Within the past two years a radical change has been made in our license system, and it is important that the people should clearly understand the provisions of the liquor laws now in force. Three laws now combine to form our license system, viz.: The law "to protect certain domestic and private rights and prevent abuses in the sale and use of intoxicating drinks," passed May 8, 1854, and generally known as the Buckalew law; the law "to prevent the sale of intoxicating liquors on the Sabbath," known as the Sunday law; and the law "to restrain the sale of intoxicating liquors," both of which were passed by the last Legislature. As the operation of these laws is a matter in which every reader of
The Guardian is deeply interested, we feel that we cannot do better than occupy a portion of the Retrospect with a synopsis of their provisions. The "Buckalew law" provides for
1. A fine of from $10 to $50, and imprisonment from ten to sixty days, for wilfully furnishing intoxicating liquors, as a beverage, by sale, gift or otherwise, to minors or insane persons-to any one when intoxicated, or to one known to be intemperate. The same penalty for thus furnishing such liquors to any intemperate person, for three months after notice from friends forbidding the
2. Any person furnishing liquor to another, by gift, sale, or otherwise, in violation of this, or any other act, is held responsible for damages, to persons or property, resulting therefrom.
3. A fine of $50, and imprisonment, at the discretion of the Court, for marrying a person when intoxicated.
4. A fine of $50 for the unwholesome adulteration of intoxicating beverages, or the wilful sale of the same.
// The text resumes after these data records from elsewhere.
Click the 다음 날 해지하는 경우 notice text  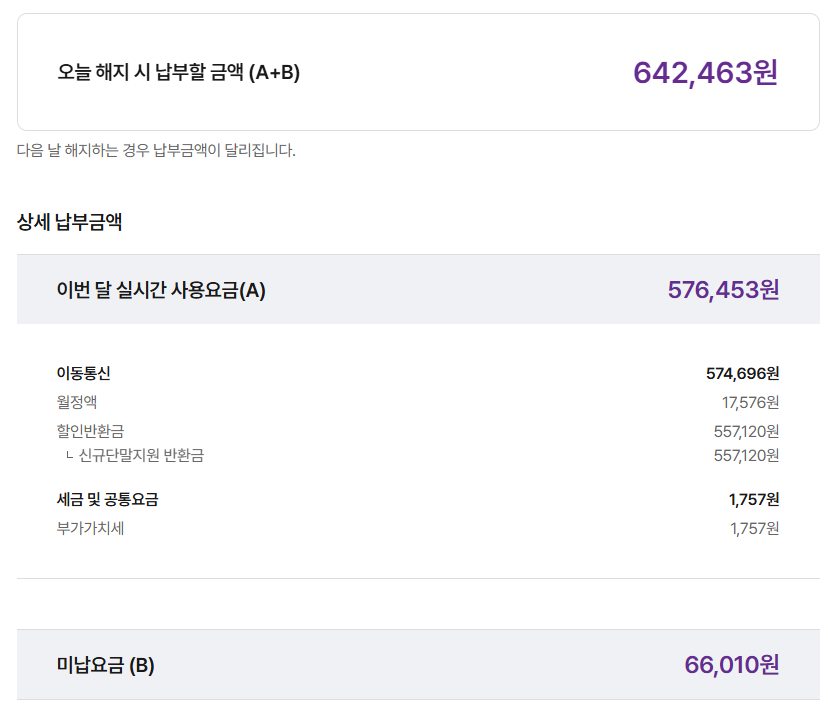(156, 150)
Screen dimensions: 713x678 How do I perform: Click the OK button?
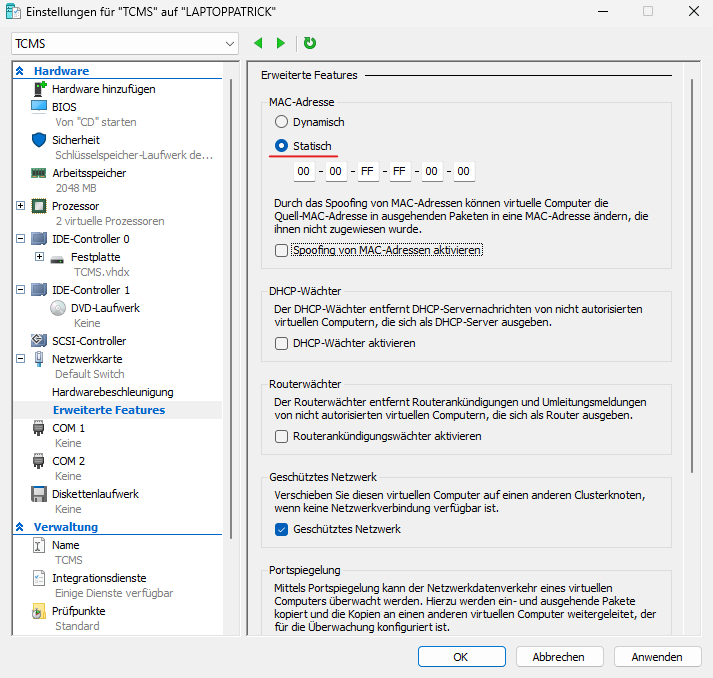pyautogui.click(x=460, y=657)
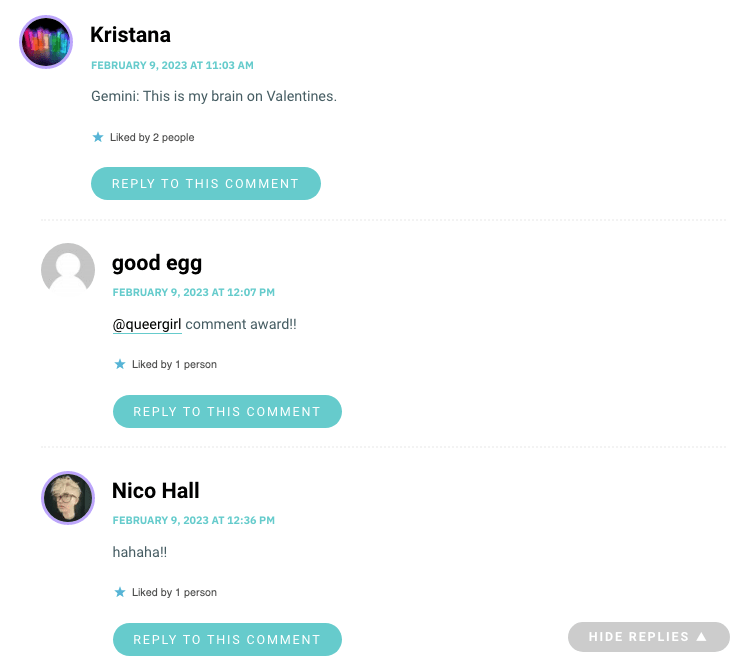The height and width of the screenshot is (667, 746).
Task: Click the good egg author name
Action: tap(157, 264)
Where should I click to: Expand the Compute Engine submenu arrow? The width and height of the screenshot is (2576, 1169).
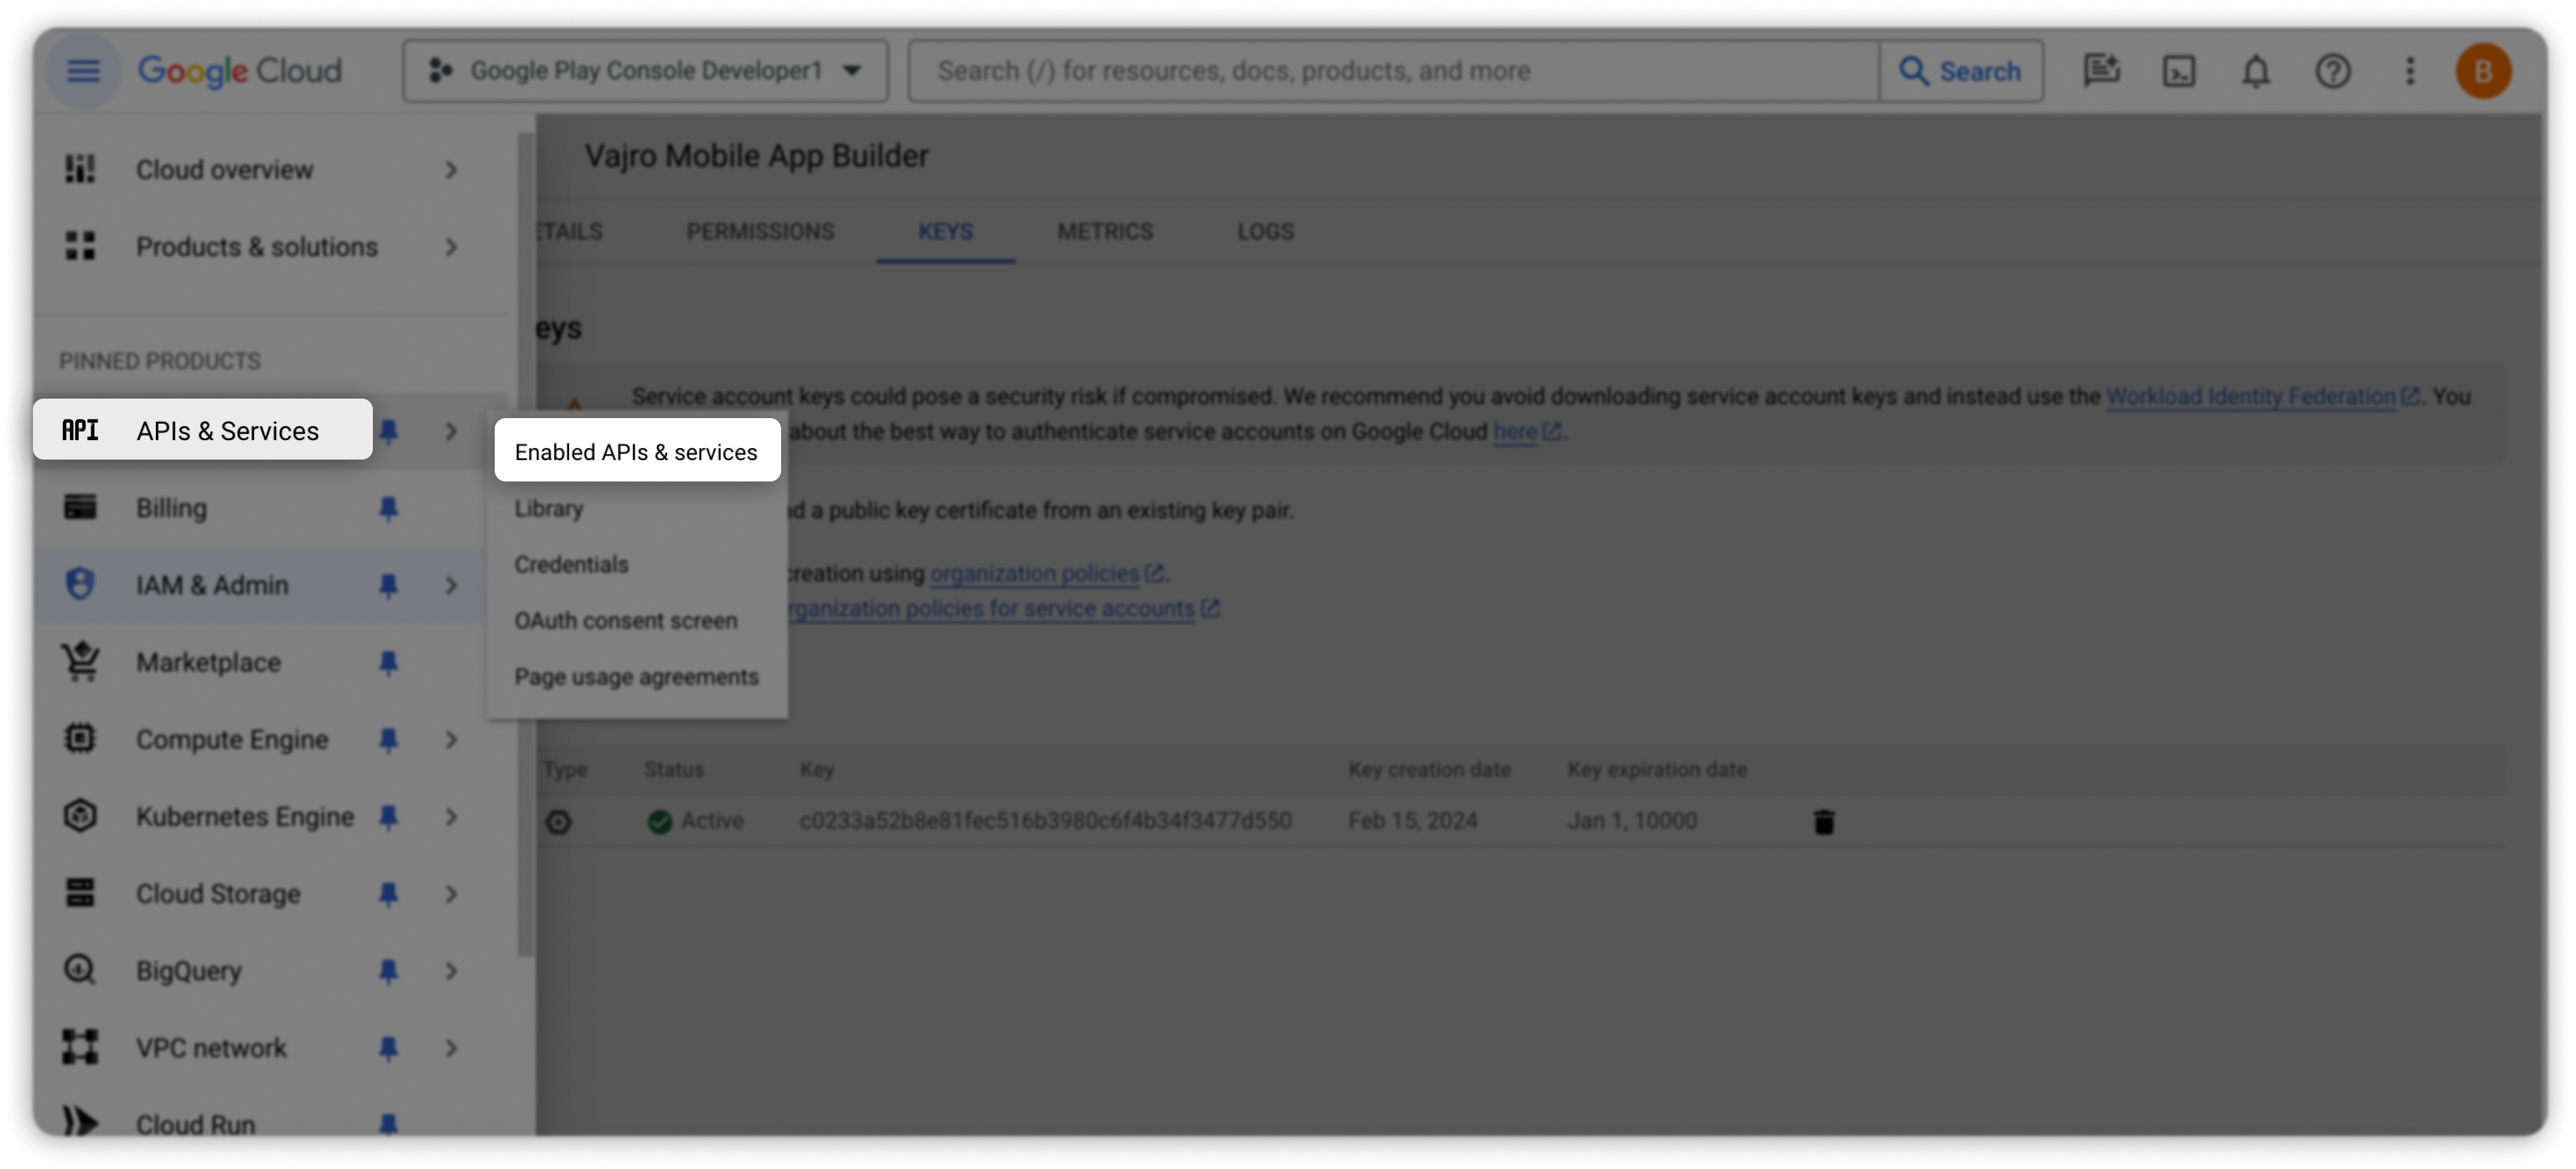[x=451, y=740]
For the second offence, $100 fine, and imprisonment not exceeding sixty days.
5. Expenses, not exceeding $20, to be paid to prosecutor. No action to be maintained for liquor sold contrary to any law, and Courts may revoke license, &c.
The "Sunday law" imposes
1. A fine of $50 for each case of selling, trading, or bartering of spirituous or malt liquors, wine or cider, on Sunday. The same penalty for wilfully permitting them to be drank on or about the premises.
3. In cases of conviction for offences on two separate Sundays, a fine of from $50 to $100, and imprisonment from three to twelve months, with loss of license.
3. On failure to pay fines and costs, imprisonment, not exceeding three months, or until discharged by due course of law.
4. Constables, Sheriffs, or Prosecuting Attorneys, are fined from $50 to $100, for refusing to inform on and prosecute offenders against this act.
5. Suits for penalties must be brought in the name of the city or county. Any citizen of the county may prosecuteor be a witness, and receive one-half of the penalty, the other half to be paid over to the Guardians of the Poor. Any Mayor or Judge of the Court of Quarter Sessions may revoke a license for violations of this act. No compromise of suits allowed.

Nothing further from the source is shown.